* **SET PROBLEM**: Select every line in the records below that contains the string "cell", matching case exactly.

———

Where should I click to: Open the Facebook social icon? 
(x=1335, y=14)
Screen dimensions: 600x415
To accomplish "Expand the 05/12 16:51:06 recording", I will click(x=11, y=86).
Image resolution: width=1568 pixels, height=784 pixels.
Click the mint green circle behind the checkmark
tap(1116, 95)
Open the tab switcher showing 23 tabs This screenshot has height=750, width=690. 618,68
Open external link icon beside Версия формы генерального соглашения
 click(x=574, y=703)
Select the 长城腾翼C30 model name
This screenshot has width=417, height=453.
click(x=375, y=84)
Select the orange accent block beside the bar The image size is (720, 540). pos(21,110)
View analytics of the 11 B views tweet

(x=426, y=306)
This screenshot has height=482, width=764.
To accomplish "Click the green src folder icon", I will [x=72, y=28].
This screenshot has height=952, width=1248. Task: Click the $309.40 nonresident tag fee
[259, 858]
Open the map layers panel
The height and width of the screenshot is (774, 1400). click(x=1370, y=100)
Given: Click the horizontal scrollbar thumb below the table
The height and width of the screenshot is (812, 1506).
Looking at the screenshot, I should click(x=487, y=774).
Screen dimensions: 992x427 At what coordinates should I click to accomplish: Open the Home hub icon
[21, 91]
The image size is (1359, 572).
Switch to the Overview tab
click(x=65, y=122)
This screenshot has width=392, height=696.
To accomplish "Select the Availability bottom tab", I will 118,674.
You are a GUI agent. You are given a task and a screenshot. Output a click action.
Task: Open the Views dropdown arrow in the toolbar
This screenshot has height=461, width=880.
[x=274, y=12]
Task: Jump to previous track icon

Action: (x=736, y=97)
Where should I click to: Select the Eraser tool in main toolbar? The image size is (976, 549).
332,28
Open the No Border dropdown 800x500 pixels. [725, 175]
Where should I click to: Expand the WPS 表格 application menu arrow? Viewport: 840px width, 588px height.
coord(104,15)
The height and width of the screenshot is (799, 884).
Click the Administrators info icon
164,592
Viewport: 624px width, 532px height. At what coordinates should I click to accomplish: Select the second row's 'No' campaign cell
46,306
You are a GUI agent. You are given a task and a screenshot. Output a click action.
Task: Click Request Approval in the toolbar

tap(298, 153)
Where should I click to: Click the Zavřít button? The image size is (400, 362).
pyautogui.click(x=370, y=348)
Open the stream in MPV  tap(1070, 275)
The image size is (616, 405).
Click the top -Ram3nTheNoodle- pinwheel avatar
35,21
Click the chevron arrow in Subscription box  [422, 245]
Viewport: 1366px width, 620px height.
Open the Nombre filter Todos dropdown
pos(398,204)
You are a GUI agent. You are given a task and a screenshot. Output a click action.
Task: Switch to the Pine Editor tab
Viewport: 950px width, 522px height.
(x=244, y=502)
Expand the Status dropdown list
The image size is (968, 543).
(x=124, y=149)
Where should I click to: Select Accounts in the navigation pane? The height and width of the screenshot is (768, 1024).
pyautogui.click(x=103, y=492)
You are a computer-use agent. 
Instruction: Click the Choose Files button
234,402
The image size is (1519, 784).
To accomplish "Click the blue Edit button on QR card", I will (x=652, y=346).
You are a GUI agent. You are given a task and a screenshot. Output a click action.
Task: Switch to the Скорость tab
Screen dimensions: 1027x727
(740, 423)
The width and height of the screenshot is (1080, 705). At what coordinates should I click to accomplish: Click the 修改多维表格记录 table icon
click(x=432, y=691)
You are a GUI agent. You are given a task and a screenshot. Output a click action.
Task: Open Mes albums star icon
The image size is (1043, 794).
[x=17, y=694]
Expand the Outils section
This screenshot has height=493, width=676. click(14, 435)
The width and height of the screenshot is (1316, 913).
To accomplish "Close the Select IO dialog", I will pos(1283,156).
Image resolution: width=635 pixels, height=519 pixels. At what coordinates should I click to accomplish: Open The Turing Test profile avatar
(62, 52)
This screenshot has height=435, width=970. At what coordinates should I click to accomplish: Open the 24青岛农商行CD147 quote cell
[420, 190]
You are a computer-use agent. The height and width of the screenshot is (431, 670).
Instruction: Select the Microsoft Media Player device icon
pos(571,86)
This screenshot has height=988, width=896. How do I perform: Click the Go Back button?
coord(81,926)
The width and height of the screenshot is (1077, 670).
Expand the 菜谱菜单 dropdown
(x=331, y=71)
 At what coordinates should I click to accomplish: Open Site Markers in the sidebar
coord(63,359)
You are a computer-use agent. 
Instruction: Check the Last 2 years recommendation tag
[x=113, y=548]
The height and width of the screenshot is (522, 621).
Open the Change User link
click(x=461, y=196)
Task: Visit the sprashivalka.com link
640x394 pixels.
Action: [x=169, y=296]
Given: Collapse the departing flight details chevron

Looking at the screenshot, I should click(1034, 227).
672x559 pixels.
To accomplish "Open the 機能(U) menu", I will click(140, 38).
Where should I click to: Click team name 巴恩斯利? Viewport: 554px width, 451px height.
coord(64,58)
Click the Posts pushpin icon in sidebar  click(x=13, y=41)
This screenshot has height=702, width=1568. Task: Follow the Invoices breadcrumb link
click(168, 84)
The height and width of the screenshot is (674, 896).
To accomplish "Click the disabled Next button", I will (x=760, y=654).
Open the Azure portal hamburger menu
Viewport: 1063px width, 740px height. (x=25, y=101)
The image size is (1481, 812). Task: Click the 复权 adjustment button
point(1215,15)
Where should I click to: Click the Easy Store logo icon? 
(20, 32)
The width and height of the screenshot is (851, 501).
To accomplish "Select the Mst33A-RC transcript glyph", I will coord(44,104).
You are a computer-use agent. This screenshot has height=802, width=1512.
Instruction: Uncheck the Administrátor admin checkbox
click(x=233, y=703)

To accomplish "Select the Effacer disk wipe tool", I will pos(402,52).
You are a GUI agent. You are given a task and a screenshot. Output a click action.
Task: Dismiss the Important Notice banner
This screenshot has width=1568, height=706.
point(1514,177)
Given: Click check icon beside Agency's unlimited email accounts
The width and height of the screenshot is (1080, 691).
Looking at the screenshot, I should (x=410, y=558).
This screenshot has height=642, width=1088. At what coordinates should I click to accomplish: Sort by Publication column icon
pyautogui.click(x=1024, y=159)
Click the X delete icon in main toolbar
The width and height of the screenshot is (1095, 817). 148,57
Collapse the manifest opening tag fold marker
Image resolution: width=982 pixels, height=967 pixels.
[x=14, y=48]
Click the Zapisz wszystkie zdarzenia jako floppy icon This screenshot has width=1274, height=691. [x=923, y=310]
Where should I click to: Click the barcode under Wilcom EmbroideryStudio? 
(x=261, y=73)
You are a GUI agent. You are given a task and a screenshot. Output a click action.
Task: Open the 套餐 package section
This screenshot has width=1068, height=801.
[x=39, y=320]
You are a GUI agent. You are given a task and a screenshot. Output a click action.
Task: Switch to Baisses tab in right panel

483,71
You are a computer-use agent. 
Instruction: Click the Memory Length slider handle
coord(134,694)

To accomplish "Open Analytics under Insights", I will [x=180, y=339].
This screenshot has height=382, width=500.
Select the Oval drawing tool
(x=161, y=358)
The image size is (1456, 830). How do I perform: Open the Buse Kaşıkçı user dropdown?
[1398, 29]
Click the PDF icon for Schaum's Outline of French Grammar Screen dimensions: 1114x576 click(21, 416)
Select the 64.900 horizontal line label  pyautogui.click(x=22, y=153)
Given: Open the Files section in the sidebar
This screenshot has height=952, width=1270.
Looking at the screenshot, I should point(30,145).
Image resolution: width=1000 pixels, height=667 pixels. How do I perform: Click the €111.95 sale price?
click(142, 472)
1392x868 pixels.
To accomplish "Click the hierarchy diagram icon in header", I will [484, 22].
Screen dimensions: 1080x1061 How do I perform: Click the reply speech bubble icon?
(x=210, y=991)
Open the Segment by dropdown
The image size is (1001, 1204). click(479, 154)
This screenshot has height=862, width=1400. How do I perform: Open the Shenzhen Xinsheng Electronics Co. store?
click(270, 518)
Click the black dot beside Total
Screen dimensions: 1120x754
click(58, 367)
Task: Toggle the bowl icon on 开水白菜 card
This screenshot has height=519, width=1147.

———

* **PROBLEM SOLUTION**:
Viewport: 624px width, 532px height. At what coordinates should I click to accomplish: Select the second row's 'No' campaign cell
This screenshot has height=435, width=970. At what coordinates should I click to accomplish: Open the 24青岛农商行CD147 quote cell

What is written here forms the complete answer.